문제: "Women and Hypertension: Common" 문구가 들어 있는 줄부터 "[Facebook] (752, 69)" 문구가 들어 있는 줄까지, 양 끝 줄을 포함해 전부 한 글자도 바꾸지 말고 다시 적으십시오.
──────── 제시 자료 ────────
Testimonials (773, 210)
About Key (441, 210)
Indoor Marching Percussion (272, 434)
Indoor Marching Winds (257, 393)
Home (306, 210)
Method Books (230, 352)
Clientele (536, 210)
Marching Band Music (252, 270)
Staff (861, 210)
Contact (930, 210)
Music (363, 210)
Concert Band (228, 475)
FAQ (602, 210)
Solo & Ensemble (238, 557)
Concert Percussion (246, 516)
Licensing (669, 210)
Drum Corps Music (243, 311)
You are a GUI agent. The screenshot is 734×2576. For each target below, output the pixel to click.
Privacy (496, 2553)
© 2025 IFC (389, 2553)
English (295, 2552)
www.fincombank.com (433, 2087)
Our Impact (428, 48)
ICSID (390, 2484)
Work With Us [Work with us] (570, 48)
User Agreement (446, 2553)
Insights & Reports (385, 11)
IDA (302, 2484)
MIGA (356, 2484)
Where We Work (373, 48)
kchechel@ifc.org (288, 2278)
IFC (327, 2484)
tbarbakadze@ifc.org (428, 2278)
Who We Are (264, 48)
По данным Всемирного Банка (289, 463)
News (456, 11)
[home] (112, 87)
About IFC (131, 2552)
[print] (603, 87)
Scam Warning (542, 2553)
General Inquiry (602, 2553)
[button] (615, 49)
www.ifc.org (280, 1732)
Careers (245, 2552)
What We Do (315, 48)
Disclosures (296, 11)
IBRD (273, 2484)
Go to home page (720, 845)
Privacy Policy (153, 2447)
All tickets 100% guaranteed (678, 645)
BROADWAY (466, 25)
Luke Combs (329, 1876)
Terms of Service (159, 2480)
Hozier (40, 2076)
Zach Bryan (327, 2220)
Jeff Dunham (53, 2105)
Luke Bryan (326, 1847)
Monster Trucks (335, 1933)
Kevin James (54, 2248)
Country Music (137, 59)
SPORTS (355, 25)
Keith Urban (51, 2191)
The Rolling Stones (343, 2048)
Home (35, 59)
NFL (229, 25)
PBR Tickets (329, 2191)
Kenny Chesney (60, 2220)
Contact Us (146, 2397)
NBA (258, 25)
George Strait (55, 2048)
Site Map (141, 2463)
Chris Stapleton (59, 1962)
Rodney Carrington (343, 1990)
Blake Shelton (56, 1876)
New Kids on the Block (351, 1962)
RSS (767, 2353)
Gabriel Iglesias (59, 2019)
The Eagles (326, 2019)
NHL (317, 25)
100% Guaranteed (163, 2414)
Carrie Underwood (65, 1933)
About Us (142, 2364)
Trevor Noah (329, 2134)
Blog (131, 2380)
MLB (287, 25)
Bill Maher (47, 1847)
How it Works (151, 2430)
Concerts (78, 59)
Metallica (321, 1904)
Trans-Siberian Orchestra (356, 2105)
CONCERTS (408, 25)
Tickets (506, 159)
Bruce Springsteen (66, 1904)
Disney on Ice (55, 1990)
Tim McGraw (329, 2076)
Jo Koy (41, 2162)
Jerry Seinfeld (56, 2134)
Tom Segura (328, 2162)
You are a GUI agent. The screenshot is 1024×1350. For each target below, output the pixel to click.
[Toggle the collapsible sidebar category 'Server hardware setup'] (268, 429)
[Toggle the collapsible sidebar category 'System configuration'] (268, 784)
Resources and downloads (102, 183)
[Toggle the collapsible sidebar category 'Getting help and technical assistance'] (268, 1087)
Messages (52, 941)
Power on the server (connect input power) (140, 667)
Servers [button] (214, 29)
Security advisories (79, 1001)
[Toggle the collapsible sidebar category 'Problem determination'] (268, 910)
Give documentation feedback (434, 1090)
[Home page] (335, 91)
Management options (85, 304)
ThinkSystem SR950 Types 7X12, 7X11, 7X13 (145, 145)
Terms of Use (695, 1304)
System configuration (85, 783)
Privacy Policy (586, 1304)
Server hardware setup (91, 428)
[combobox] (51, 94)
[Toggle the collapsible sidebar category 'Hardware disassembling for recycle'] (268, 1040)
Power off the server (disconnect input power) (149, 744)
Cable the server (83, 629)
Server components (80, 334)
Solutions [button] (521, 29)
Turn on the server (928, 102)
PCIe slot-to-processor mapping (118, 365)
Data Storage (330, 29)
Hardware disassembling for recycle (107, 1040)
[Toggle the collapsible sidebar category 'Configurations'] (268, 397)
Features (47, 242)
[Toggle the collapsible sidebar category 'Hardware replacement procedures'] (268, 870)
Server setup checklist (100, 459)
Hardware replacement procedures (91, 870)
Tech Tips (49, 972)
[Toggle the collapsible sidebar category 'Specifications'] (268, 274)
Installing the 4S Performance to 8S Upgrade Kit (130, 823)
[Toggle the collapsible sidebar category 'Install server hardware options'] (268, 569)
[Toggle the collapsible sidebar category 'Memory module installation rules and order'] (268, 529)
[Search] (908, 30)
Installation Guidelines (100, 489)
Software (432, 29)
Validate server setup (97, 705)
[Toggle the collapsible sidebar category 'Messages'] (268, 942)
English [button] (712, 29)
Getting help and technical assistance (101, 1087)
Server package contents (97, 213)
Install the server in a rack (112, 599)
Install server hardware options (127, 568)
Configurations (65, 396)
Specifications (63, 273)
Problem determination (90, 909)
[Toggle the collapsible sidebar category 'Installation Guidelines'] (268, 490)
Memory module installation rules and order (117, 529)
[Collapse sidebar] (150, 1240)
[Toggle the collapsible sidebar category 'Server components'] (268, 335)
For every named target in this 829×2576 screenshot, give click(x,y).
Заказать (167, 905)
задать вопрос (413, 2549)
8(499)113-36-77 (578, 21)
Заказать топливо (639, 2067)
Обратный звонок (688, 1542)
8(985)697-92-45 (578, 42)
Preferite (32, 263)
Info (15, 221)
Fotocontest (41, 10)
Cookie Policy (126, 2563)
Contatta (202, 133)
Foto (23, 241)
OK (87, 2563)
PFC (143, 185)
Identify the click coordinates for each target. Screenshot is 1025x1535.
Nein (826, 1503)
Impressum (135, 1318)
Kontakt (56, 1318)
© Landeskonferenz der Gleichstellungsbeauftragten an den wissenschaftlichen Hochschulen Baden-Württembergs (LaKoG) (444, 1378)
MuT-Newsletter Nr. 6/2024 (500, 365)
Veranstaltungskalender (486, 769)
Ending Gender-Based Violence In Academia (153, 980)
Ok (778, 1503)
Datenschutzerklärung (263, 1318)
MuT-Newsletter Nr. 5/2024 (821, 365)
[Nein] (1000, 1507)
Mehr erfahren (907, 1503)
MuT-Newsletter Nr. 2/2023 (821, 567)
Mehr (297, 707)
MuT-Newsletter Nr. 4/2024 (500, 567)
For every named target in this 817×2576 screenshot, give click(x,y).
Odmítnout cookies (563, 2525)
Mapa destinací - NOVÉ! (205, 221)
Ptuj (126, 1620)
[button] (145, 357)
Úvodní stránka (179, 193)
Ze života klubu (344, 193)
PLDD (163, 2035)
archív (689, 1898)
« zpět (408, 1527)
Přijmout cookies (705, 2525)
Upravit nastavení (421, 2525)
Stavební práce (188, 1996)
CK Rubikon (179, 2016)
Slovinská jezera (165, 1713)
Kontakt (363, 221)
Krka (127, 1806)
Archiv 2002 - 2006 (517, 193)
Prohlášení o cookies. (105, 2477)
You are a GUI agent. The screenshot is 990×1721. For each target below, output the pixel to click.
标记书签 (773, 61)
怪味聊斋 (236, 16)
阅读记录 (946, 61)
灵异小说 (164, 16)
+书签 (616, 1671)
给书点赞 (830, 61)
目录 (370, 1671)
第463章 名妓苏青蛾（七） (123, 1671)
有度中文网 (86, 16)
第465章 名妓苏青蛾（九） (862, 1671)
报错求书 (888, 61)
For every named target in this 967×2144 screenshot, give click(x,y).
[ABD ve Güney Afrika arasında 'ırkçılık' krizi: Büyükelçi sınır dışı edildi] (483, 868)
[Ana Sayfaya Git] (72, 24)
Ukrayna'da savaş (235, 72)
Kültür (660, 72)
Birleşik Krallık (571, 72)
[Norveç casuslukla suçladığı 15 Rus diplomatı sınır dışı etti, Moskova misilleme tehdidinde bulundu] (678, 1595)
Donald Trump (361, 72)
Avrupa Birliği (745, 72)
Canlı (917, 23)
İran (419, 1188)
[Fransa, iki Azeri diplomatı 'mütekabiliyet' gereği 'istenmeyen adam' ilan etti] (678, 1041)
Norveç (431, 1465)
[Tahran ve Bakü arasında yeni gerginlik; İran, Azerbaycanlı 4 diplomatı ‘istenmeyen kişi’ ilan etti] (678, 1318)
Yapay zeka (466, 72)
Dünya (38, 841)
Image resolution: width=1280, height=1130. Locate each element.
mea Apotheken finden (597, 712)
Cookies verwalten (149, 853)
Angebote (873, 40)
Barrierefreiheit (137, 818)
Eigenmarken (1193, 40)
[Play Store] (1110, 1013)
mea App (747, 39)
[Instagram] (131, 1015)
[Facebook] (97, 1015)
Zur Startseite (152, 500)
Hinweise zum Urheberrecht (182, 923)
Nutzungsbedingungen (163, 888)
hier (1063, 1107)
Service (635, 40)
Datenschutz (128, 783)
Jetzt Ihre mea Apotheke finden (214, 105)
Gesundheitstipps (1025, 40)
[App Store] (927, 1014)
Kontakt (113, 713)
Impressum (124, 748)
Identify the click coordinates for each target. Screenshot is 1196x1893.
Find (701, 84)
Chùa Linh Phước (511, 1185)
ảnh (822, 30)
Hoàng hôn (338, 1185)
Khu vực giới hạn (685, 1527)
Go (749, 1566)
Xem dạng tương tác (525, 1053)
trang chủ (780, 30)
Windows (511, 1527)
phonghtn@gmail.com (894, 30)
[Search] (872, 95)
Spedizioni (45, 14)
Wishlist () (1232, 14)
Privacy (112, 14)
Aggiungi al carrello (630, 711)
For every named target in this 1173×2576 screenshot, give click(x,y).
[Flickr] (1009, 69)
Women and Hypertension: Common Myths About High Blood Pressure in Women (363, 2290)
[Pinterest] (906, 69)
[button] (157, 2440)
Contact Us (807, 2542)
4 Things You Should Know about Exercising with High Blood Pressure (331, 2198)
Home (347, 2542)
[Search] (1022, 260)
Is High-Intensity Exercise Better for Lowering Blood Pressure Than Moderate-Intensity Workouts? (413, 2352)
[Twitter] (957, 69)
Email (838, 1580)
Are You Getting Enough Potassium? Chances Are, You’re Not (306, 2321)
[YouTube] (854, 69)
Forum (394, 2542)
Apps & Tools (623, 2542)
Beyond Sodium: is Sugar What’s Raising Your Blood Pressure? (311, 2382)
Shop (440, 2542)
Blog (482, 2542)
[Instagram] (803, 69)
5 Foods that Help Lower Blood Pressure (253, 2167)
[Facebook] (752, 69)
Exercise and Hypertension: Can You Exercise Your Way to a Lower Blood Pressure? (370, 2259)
────────
올바른 출력:
Women and Hypertension: Common Myths About High Blood Pressure in Women (363, 2290)
[Pinterest] (906, 69)
[button] (157, 2440)
Contact Us (807, 2542)
4 Things You Should Know about Exercising with High Blood Pressure (331, 2198)
Home (347, 2542)
[Search] (1022, 260)
Is High-Intensity Exercise Better for Lowering Blood Pressure Than Moderate-Intensity Workouts? (413, 2352)
[Twitter] (957, 69)
Email (838, 1580)
Are You Getting Enough Potassium? Chances Are, You’re Not (306, 2321)
[YouTube] (854, 69)
Forum (394, 2542)
Apps & Tools (623, 2542)
Beyond Sodium: is Sugar What’s Raising Your Blood Pressure? (311, 2382)
Shop (440, 2542)
Blog (482, 2542)
[Instagram] (803, 69)
5 Foods that Help Lower Blood Pressure (253, 2167)
[Facebook] (752, 69)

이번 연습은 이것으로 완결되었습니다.